(Beginning of Information given)
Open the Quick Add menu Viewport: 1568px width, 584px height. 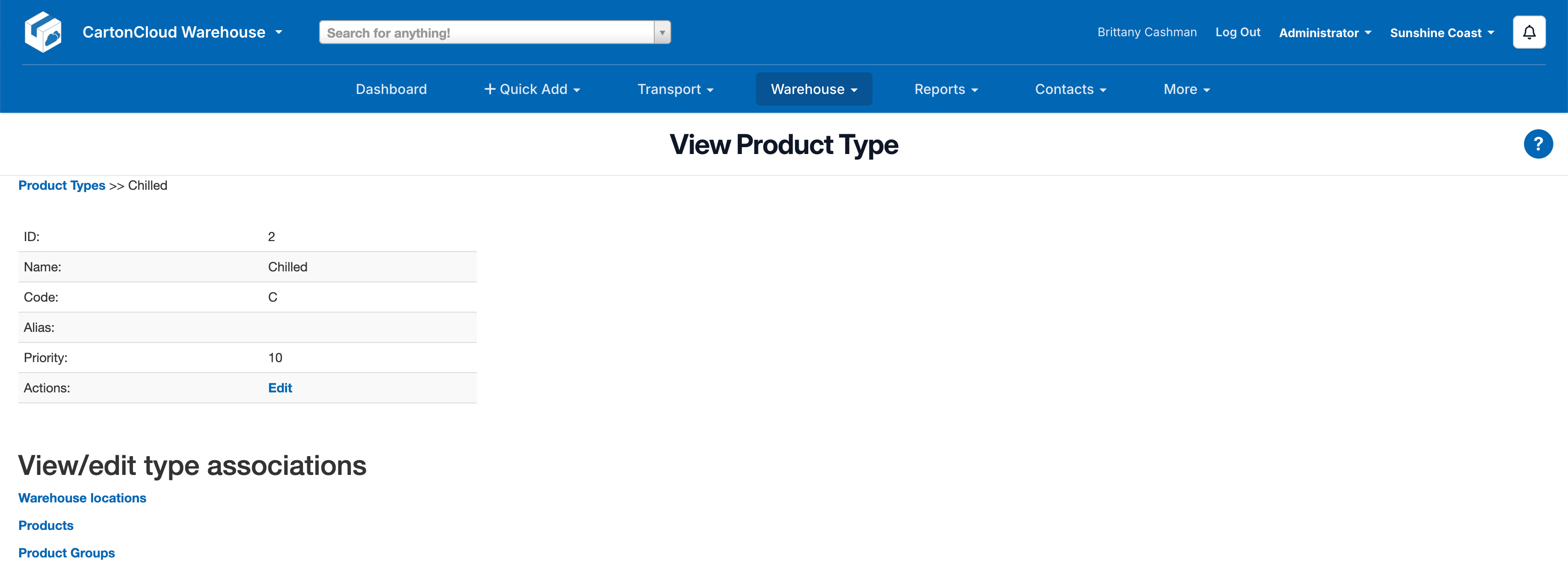pos(532,89)
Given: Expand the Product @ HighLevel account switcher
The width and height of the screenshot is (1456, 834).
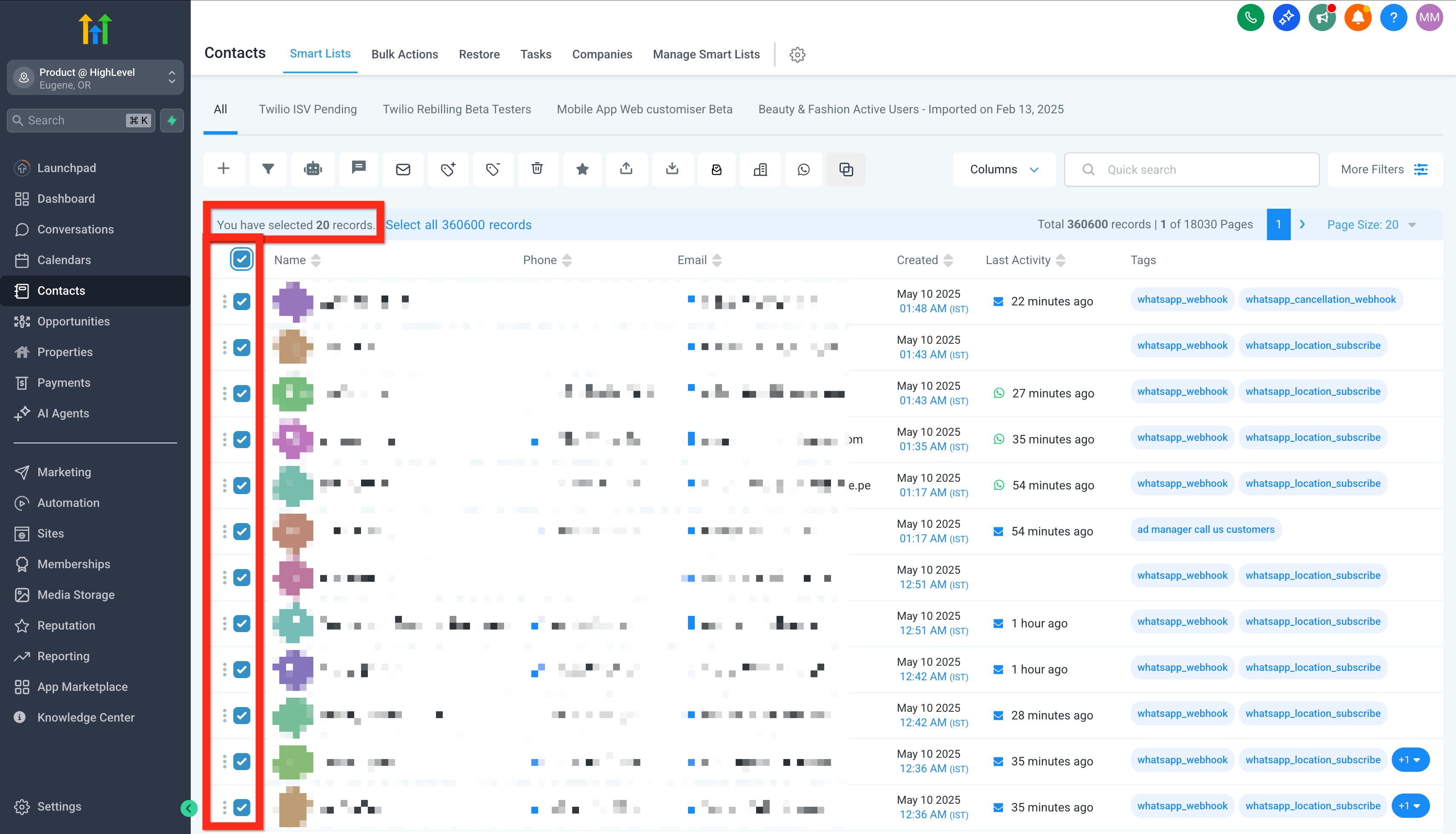Looking at the screenshot, I should (95, 78).
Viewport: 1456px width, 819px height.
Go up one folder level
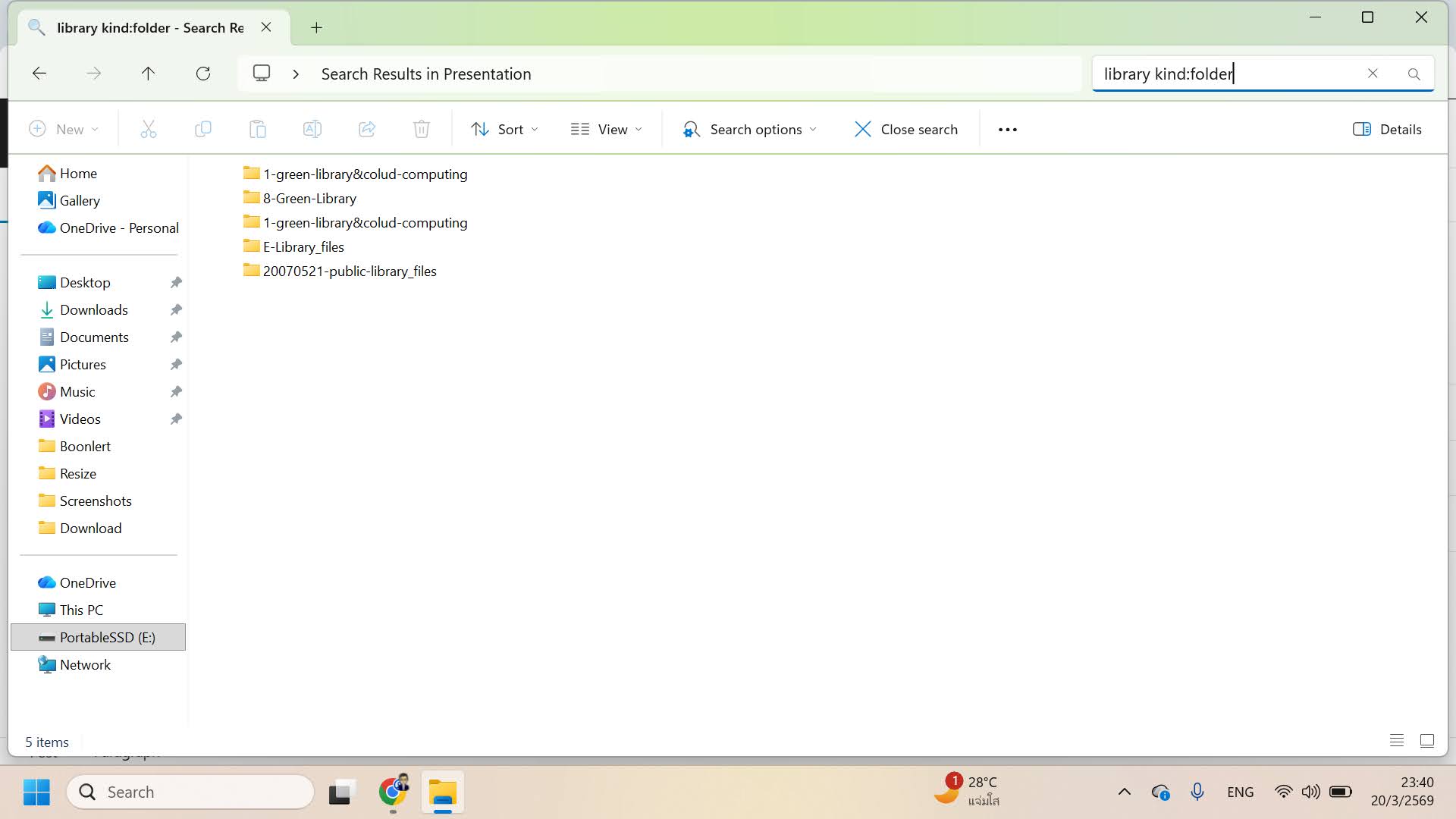coord(148,74)
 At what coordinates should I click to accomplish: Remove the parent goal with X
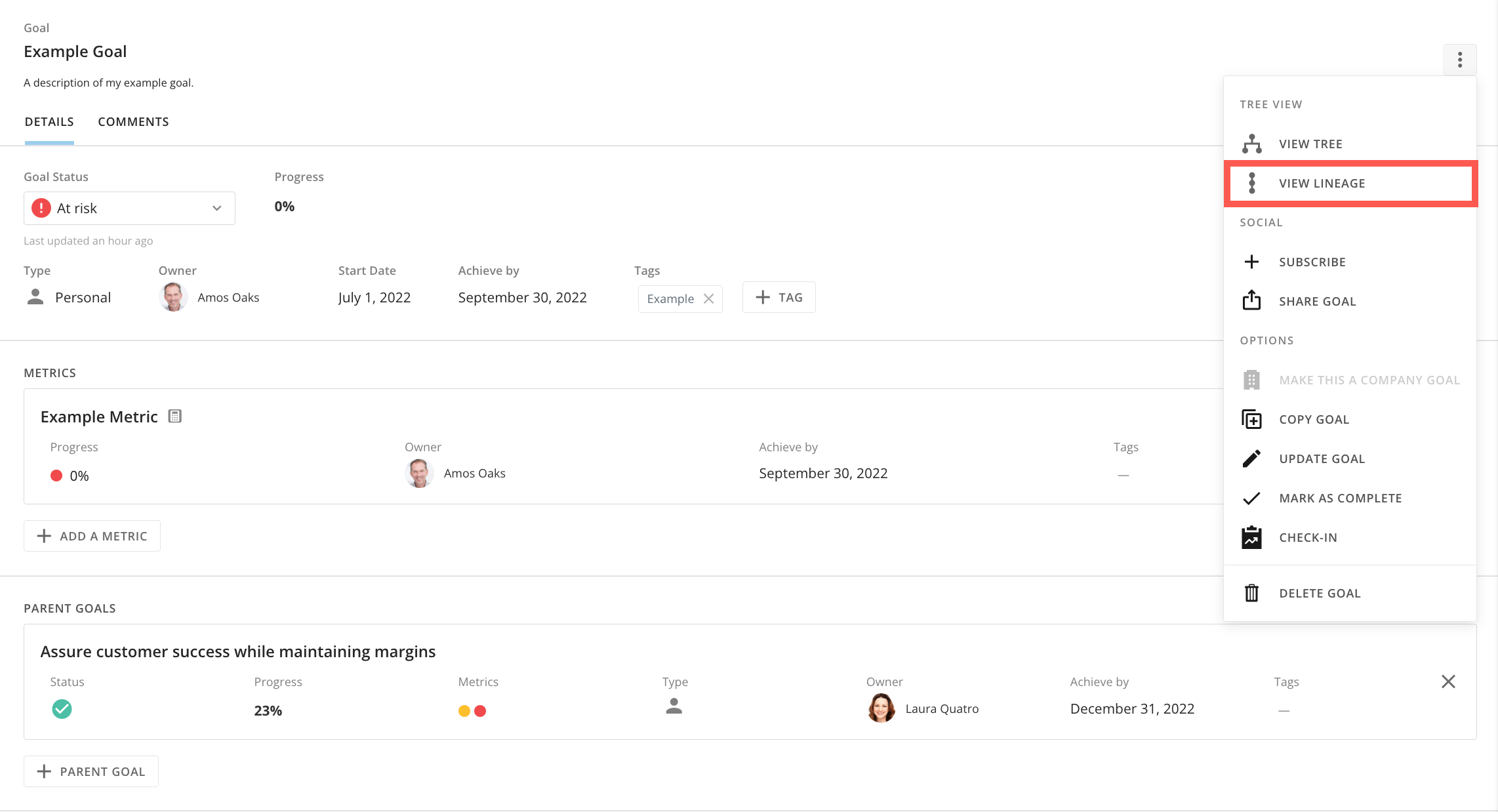pos(1448,681)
(End of Information given)
**The problem:**
Restate word for word, and only, the lines from the line that contains "At what coordinates" through the end of the data, both included; pictures are not part of the copy.

**Task response:**
 At what coordinates should I click to accomplish: Remove the parent goal with X
pos(1448,681)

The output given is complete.